Multiplexed Reference Materials as Controls for Cardiomyopathy Diagnostic Next-Generation Sequencing

A Journal for Molecular Diagnostics article describing ‘an attractive addition to the repertoire of materials for the development, validation, and quality monitoring of clinical NGS assays’

Posted by Dale Yuzuki on Dec 13, 2016 11:01:00 AM

Hypertrophic Cardiomyopathy (HCM) is a disease where the heart muscle is enlarged and a significant cause of sudden cardiac death, and is frequently asymptomatic.  HCM is commonly caused by a mutation in one of nine heart muscle genes that comprise the sarcomere, and occurs at a prevalence of about 1 in 500 in the general population. HCM is the leading cause of cardiac death in young athletes in the United States.

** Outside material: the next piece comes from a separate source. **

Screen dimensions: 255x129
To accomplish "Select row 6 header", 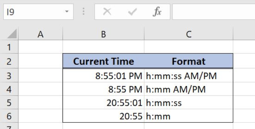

Clinical genetic testing for mutations in the HCM-related genes has been ongoing for over a decade;  the GeneTest.org database reveals 105 laboratories offering some version of genetic testing.  While knowledge of prevalent pathogenic variants are available, the majority of variants remain private (that is, unpublished and not widely available). The move to NGS-based gene panels for HCM testing has lead to new challenges for test development, validation and routine quality control due to the inherent scarcity of samples, the cost of including numerous single mutations from these individual samples, and the lack of these materials for laboratories without a long history of testing.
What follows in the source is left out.